Based on approximately 40 years' experience in 2,175 patients, we developed a management
protocol focused on patient size, systemic arterial saturations, and anatomy. Symptomatic
patients (hypercyanotic spells, ductal dependent pulmonary circulation) weighing less
than 4 kg undergo palliative modified Blalock-Taussig shunt (BTS) followed by complete
repair at 6 to 12 months. Asymptomatic patients, weighing less than 4 kg who have
threatened pulmonary artery isolation, undergo BTS and repair at 6 to 12 months. All
other patients undergo complete repair after 6 months.
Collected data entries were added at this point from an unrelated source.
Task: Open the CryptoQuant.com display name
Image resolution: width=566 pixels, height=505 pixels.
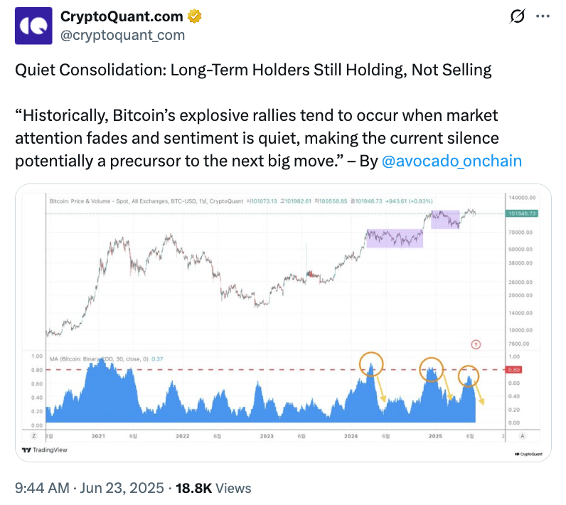Action: [121, 16]
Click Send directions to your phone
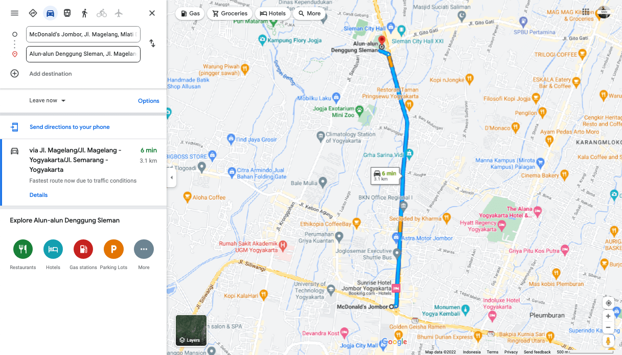Screen dimensions: 622x355 (70, 127)
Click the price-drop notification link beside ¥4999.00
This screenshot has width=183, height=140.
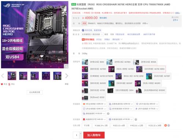(103, 18)
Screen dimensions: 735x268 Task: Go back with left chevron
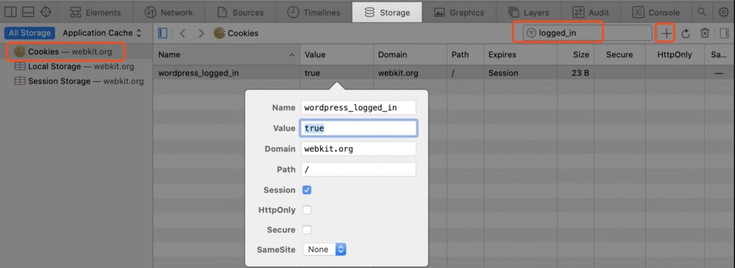click(x=183, y=33)
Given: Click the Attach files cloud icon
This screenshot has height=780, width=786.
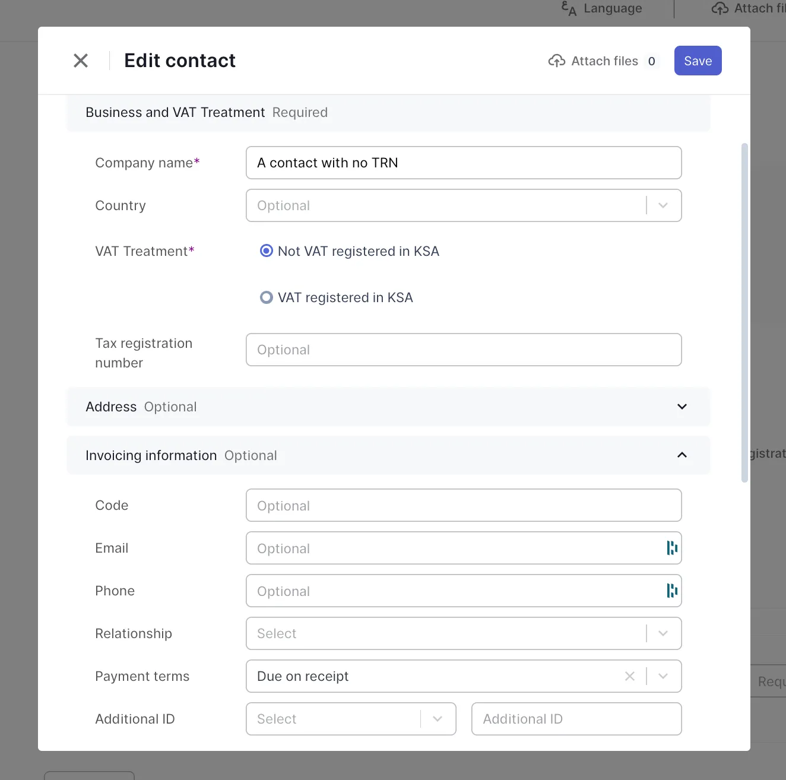Looking at the screenshot, I should point(556,61).
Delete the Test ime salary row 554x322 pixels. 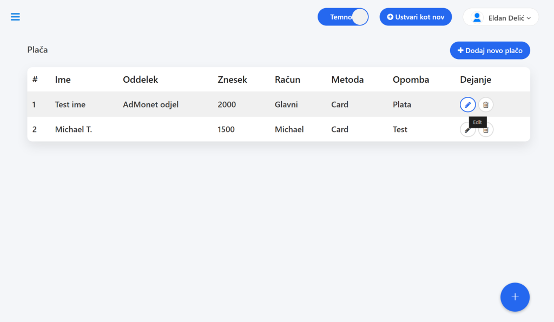pos(486,104)
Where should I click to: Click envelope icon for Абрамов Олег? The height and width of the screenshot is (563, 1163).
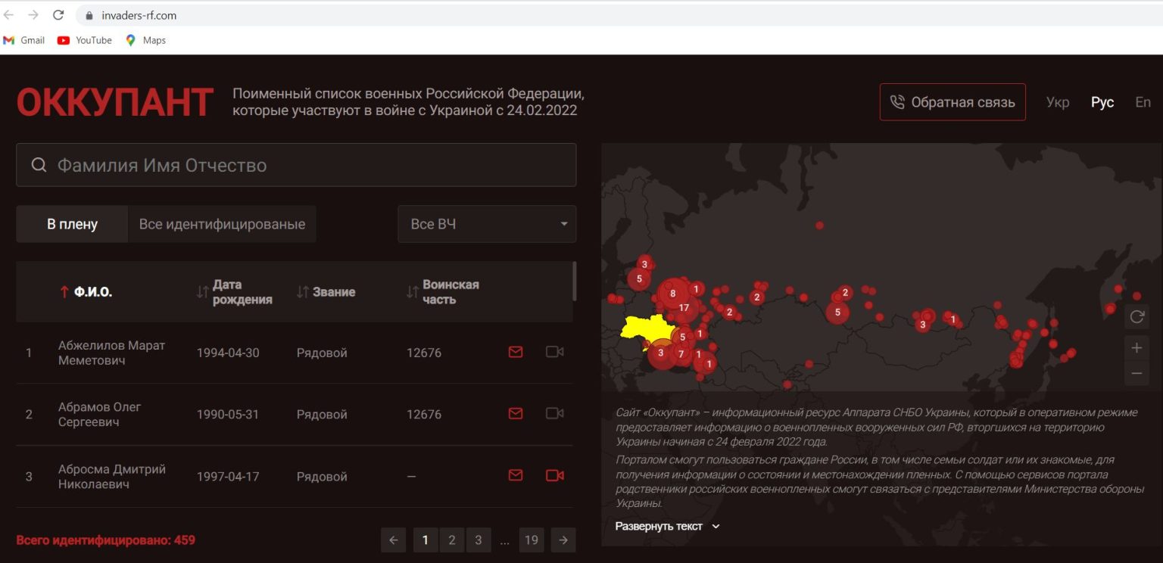click(516, 413)
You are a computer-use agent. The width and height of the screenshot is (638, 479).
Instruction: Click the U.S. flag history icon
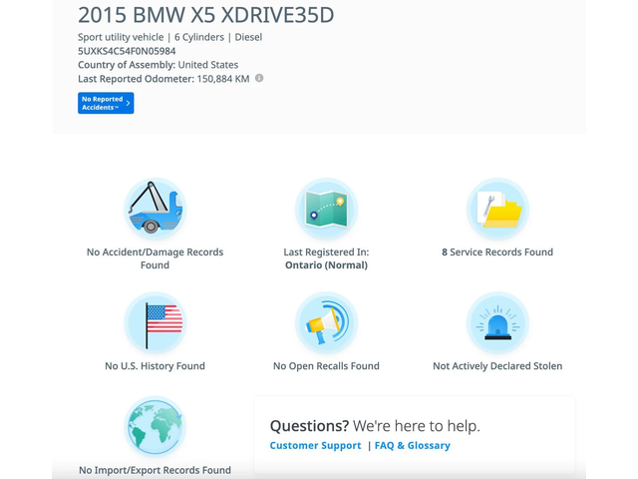[155, 322]
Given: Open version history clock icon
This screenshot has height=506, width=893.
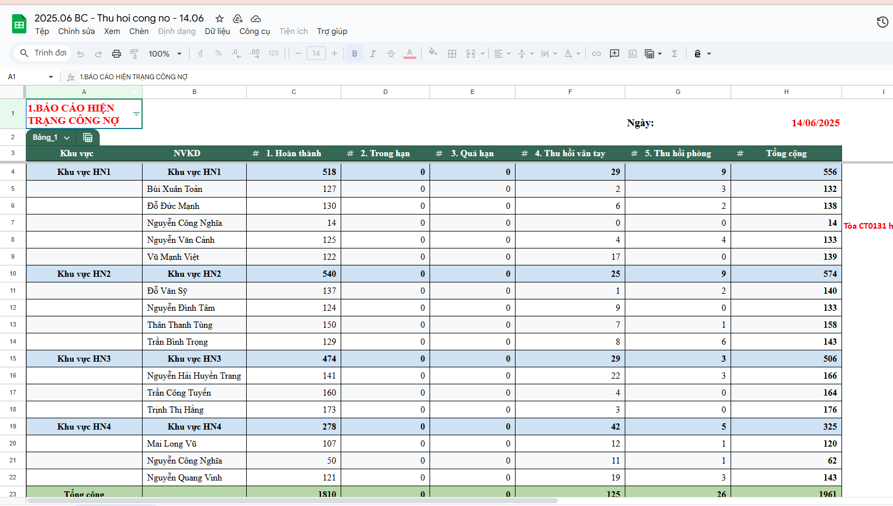Looking at the screenshot, I should click(x=882, y=22).
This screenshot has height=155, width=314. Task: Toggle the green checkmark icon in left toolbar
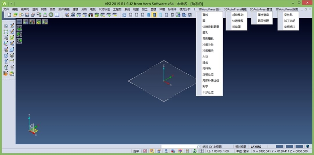(12, 37)
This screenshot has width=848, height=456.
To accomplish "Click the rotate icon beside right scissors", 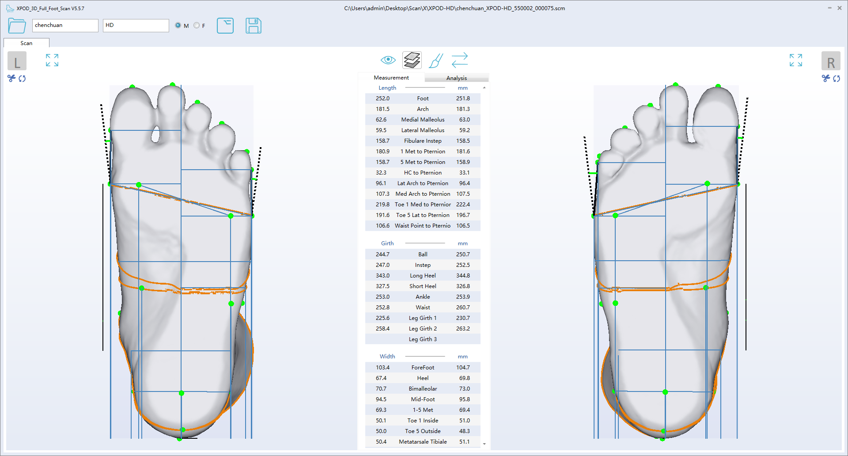I will coord(837,79).
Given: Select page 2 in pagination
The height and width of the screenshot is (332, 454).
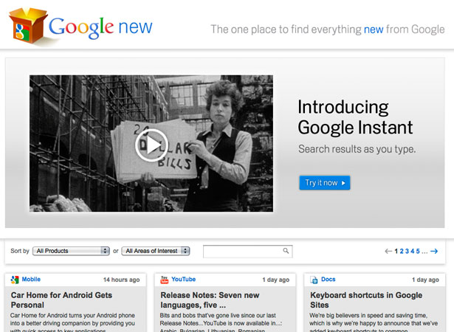Looking at the screenshot, I should 402,252.
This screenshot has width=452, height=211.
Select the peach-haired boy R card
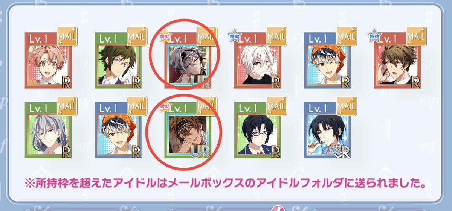pyautogui.click(x=48, y=61)
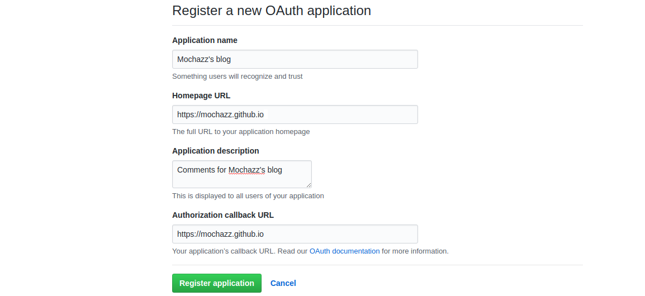Click the 'for more information' text after the link
The height and width of the screenshot is (296, 645).
(x=415, y=251)
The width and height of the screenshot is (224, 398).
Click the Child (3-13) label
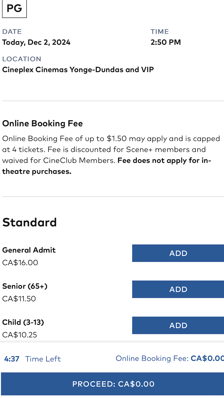tap(23, 322)
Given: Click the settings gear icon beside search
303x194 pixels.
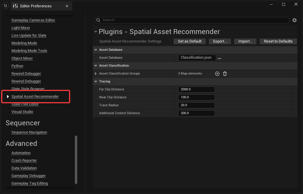Looking at the screenshot, I should pyautogui.click(x=294, y=20).
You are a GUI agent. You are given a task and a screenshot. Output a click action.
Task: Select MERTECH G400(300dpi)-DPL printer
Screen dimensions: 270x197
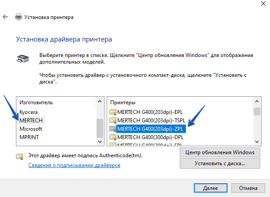pos(150,138)
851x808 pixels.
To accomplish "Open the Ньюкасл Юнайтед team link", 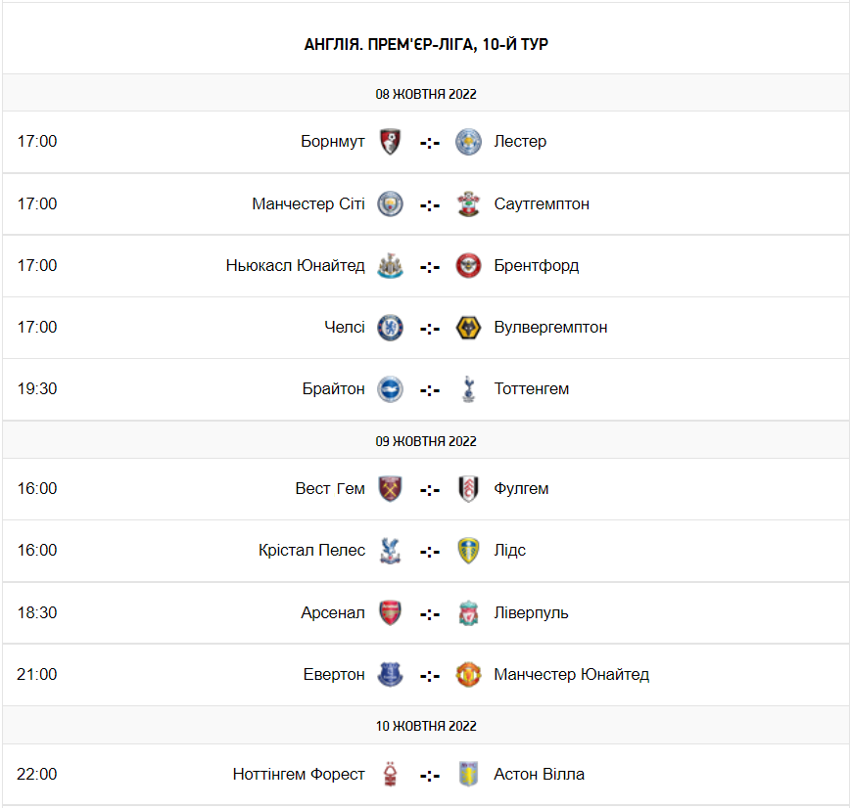I will [295, 266].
From July 1, 1995, to December 1, 1999, 144 patients underwent operation for TOF (129
patients) or TOF with atrioventricular septal defect (TOF/AVSD, 15 patients). Ninety-four
patients underwent one stage complete repair (88 TOF, 6 TOF/AVSD). Thirty-nine patients
underwent repair after initial BTS (32 TOF, 7 TOF/AVSD). Ten patients are awaiting
repair after BTS. The mean age and weight at complete repair were 18 months and 9
kg. There were no operative deaths. There have been 3 late deaths with complete follow-up
(mortality 3 of 144 [2.1%]). Four of 133 patients (3%) have required reoperation after
total correction.
This management strategy optimizes outcomes by individualizing the operation to the
patient. Advantages include avoidance of circulatory arrest, low morbidity and mortality,
and low incidence of reoperation after complete repair.